Antara melangkah maju, bertahan di satu titik, atau mundur teratur meninggalkan suatu yang tlah diatur.

Menjadi satu-satunya tak selalu diharapkan.
Menjadi satu-satunya tak selalu jadi menyenangkan.

Kau tahu?
Karena dunia ini tak nyata hanya satu.
Ada banyak keambiguan yang membuat tiap perasanya menjadi mengabu.

-DNS-


Jumat, 11 Desember 2015

Dia bukan aku

Aku tak tahu, seberapa lama aku tertidur. Aku tak tau mengapa tiba-tiba aku terbangun dan harus dihadapkan oleh kenyataan seperti ini. Sekarang, aku ada secara nyata. Namun, mengapa kau mencari-cari orang yang menyerupaiku. Kemudian menganggapnya adalah aku.

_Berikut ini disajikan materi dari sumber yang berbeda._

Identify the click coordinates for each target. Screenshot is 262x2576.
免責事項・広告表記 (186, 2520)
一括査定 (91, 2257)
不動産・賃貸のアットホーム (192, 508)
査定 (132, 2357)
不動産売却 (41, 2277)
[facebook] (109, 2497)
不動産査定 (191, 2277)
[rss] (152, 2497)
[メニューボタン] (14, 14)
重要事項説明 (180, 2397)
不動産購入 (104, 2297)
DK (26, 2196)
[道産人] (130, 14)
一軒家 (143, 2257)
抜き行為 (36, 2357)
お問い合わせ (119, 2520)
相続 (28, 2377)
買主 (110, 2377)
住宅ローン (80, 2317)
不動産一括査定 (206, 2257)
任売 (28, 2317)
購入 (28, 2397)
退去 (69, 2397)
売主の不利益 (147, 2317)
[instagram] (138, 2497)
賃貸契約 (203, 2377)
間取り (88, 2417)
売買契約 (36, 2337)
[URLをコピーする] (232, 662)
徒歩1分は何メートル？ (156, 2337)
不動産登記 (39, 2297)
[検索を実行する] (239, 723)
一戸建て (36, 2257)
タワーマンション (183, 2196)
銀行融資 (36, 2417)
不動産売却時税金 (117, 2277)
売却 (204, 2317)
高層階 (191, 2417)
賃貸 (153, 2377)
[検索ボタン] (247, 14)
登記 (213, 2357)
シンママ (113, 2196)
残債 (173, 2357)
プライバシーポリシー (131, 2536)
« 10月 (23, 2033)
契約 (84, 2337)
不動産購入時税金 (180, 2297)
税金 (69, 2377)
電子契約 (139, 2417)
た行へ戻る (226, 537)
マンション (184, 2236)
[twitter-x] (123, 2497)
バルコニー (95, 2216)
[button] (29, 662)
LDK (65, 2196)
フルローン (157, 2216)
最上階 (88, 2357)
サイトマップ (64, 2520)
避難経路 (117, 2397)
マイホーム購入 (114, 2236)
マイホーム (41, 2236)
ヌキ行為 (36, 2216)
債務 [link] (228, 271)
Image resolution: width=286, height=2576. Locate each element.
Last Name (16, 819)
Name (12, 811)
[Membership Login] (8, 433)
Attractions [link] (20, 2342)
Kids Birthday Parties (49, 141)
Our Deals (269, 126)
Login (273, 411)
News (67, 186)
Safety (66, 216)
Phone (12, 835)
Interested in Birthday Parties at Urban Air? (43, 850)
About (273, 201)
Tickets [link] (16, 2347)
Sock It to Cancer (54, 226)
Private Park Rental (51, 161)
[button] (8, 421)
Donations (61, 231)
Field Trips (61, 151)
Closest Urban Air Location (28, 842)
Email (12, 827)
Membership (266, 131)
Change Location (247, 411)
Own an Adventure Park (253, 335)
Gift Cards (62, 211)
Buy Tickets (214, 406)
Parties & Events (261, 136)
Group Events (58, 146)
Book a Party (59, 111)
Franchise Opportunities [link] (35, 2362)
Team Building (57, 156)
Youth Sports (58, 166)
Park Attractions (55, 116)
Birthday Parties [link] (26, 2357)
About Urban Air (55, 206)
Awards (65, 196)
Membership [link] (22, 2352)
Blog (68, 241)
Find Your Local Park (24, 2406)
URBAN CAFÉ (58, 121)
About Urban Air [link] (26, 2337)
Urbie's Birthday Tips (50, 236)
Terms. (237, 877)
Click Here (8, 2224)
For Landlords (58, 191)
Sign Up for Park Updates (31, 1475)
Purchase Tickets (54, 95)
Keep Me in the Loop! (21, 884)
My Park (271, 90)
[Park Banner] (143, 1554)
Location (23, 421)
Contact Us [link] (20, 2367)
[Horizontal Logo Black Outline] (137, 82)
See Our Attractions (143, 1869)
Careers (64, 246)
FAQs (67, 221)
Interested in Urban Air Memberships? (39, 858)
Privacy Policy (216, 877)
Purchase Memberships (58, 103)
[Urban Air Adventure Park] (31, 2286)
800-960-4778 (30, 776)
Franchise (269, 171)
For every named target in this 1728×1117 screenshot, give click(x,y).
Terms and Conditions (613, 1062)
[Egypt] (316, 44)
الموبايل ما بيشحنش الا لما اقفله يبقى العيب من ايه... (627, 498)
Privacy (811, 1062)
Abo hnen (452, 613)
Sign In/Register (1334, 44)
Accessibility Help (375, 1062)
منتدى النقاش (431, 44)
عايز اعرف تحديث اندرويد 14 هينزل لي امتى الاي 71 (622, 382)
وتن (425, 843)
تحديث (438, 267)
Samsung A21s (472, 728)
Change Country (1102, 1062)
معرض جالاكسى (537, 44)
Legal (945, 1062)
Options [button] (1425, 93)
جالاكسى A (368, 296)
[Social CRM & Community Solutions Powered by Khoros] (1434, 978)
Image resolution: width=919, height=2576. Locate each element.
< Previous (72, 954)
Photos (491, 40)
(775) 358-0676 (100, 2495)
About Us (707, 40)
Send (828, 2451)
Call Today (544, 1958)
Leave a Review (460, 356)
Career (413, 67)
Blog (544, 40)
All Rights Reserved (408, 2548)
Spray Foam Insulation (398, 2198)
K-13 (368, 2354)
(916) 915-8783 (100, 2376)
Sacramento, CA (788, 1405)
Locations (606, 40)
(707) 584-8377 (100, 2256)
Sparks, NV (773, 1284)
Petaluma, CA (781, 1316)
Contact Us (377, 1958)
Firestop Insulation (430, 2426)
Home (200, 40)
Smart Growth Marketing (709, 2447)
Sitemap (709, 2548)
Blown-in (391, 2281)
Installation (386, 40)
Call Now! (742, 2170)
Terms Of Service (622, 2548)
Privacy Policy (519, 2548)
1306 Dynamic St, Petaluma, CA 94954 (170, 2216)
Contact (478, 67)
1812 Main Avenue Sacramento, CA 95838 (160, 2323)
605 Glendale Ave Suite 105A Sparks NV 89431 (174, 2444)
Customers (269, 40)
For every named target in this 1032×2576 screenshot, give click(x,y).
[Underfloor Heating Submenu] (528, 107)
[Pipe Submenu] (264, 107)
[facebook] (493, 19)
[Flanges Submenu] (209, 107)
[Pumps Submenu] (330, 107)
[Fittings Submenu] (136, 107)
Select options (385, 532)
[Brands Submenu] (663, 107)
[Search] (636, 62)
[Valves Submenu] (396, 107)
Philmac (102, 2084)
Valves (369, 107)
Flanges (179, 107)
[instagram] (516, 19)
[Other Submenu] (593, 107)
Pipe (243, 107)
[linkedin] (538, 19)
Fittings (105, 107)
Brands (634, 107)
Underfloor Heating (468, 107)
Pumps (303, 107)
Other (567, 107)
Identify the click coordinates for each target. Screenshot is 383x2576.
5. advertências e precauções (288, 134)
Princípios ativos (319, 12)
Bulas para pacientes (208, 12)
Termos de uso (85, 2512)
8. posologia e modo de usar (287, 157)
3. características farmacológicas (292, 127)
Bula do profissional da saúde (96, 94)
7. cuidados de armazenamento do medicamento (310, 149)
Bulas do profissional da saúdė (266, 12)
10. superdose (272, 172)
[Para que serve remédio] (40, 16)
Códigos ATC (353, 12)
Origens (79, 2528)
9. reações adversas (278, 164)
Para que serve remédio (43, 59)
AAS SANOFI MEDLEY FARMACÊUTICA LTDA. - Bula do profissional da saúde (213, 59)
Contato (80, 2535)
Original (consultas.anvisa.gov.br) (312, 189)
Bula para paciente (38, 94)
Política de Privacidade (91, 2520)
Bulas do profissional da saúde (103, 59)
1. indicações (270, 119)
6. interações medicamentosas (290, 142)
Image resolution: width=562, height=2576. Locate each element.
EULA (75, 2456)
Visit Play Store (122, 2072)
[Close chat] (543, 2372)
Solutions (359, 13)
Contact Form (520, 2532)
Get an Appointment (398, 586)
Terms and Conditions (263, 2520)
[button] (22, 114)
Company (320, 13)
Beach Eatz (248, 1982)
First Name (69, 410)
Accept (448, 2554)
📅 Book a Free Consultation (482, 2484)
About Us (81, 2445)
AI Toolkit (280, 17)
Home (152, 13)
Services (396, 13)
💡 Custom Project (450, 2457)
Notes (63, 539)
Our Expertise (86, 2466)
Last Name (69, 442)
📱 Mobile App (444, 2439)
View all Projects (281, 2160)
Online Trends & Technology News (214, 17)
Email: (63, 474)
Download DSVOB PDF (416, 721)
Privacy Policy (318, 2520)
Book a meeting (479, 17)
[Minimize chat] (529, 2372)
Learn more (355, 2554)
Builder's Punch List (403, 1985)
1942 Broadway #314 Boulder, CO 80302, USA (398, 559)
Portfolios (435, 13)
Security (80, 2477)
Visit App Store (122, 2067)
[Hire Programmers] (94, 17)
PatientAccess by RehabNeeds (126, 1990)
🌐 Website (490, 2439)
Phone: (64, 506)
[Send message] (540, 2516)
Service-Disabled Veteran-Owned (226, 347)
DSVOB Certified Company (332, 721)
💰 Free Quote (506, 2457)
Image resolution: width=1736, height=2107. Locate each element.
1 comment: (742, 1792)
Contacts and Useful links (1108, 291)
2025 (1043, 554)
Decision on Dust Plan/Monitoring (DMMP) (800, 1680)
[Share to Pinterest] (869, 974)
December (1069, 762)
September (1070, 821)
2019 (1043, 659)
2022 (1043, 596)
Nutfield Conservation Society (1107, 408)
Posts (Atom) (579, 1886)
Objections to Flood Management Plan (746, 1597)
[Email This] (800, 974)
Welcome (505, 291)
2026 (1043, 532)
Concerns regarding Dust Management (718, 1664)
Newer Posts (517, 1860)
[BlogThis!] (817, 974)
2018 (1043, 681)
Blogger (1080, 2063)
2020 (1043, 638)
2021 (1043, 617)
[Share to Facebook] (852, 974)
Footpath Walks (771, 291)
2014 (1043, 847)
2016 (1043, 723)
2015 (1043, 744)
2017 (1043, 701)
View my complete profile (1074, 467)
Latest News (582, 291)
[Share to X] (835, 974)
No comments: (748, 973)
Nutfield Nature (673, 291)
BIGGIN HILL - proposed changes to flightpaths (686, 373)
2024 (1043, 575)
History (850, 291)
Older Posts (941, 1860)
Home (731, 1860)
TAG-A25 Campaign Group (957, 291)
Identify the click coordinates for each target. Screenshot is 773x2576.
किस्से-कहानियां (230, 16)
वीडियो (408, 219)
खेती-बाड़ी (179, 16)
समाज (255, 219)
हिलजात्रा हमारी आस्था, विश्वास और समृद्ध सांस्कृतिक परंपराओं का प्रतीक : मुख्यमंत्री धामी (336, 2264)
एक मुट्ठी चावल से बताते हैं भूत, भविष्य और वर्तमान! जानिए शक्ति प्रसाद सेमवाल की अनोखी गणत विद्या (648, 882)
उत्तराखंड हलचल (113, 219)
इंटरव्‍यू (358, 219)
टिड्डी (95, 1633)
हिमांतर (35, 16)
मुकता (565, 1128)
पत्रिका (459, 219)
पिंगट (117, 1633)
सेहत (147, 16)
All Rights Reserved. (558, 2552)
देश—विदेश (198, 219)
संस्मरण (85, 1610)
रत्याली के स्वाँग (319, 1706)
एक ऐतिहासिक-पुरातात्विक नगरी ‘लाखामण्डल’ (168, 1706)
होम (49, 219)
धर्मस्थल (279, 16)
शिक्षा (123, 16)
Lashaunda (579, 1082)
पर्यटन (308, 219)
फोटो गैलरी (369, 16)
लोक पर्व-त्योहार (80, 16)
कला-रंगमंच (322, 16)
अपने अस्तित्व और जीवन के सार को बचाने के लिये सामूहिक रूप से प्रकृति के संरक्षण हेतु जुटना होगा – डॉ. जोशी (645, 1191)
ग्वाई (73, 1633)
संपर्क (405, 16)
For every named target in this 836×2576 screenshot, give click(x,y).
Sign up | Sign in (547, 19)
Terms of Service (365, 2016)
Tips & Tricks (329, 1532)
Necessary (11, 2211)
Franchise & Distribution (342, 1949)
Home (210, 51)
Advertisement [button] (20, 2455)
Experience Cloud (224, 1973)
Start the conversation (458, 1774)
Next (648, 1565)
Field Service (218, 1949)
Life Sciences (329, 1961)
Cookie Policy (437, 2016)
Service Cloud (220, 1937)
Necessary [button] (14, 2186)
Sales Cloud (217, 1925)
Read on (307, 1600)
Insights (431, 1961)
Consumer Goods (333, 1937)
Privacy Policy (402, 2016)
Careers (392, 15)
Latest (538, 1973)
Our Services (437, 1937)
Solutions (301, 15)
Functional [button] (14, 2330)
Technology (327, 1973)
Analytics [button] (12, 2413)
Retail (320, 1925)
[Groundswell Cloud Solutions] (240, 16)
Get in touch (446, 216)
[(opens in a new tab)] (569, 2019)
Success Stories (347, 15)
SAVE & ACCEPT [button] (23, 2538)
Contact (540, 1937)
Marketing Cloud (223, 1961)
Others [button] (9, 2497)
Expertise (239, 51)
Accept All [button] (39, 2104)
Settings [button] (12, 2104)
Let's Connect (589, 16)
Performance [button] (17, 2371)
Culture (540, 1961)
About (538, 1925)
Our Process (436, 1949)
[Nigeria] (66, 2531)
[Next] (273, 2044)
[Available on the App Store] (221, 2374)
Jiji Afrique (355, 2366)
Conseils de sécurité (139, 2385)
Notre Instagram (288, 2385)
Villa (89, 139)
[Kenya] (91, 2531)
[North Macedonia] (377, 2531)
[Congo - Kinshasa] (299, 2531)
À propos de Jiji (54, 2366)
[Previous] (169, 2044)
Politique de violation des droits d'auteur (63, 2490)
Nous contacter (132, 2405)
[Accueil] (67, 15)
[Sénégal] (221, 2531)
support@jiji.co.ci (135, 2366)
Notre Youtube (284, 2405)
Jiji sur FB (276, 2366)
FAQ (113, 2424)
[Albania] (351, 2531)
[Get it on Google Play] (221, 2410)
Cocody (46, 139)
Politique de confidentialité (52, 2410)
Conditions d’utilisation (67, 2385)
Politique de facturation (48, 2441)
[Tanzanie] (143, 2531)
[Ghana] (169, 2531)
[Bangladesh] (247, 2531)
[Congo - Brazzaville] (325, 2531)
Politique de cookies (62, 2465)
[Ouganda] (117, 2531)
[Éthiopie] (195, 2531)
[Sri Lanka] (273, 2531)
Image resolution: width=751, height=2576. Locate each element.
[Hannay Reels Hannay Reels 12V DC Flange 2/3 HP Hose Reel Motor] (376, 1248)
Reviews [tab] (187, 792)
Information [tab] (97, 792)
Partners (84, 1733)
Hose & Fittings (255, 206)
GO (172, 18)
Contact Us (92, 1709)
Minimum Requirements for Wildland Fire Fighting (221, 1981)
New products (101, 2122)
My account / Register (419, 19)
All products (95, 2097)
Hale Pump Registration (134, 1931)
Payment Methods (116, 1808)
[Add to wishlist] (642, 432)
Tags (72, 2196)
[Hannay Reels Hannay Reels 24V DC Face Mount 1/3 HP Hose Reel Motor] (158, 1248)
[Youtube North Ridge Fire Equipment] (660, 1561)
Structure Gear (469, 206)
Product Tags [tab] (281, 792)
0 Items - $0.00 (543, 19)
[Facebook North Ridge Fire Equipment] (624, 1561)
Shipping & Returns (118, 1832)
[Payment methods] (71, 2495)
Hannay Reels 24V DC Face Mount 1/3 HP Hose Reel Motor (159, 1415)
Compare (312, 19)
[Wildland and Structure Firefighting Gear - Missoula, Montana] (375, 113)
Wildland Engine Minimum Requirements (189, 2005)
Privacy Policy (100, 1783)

Kau tahu, bagaimana remuknya hati ini? Aku sendiri tak tahu mengapa aku masih sanggup melihatmu. Melihatmu ketika kau bersama dia yang kau anggap aku. Tak kau rasakankah getaran yang berbeda?  Saat tiba-tiba mataku dan matamu saling bertemu, ya bertemu seperti biasanya. Mata kita saling bertautan bahkan untuk sepersekian detik aku merasakan detak jantungku berhenti. Namun, tak lagi mata hitam indahmu yang kulihat, tetapi keberadaannya di sisimu.

Kau tahu bagaimana mirisnya hati ini. Kau lukai sebegitu pedihnya. Kau tinggalkan sebegitu kejamnya. Kau biarkanku terbayang dalam canda indah yang pernah kita lalui bersama. Maksutku, kau dan aku. Kini kau hanyalah seperti bintang pijar yang tak mampu ku gapai. Kini aku seperti orang bodoh  yang tak tahu kemana arah hidupku.

Aku hanya tak habis pikir saja denganmu. Sebegitu mudahkah kau melupakanku. Atau lebih tepatnya mengasingkanku dari hatimu. Aku tahu, aku masih ada dalam kehidupanmu dan kau pun begitu. Namun kini, kau tak selalu ada untukku. Tak seperti dulu.

Bukankah lebih indah kita saling memahami dari awal, bukan malah menjadikan pelarian? Sekali lagi dari sisi mana kau anggap dia sama denganku. Dari sudutpandang mana kau melihatku ada pada dirinya, padahal keberadaanku nyata untukmu.

Sungguh seharunya aku tak perlu tertidur untuk sekian waktu yang lalu. Sungguh seharusnya aku menyadari hadirmu. Bukan malah mengabaikanmu. Kini aku sendiri merasakan bagaimana sakitnya kehilangan dirimu.


Sungguh, aku nyata ada untukmu. Dan dia bukan aku.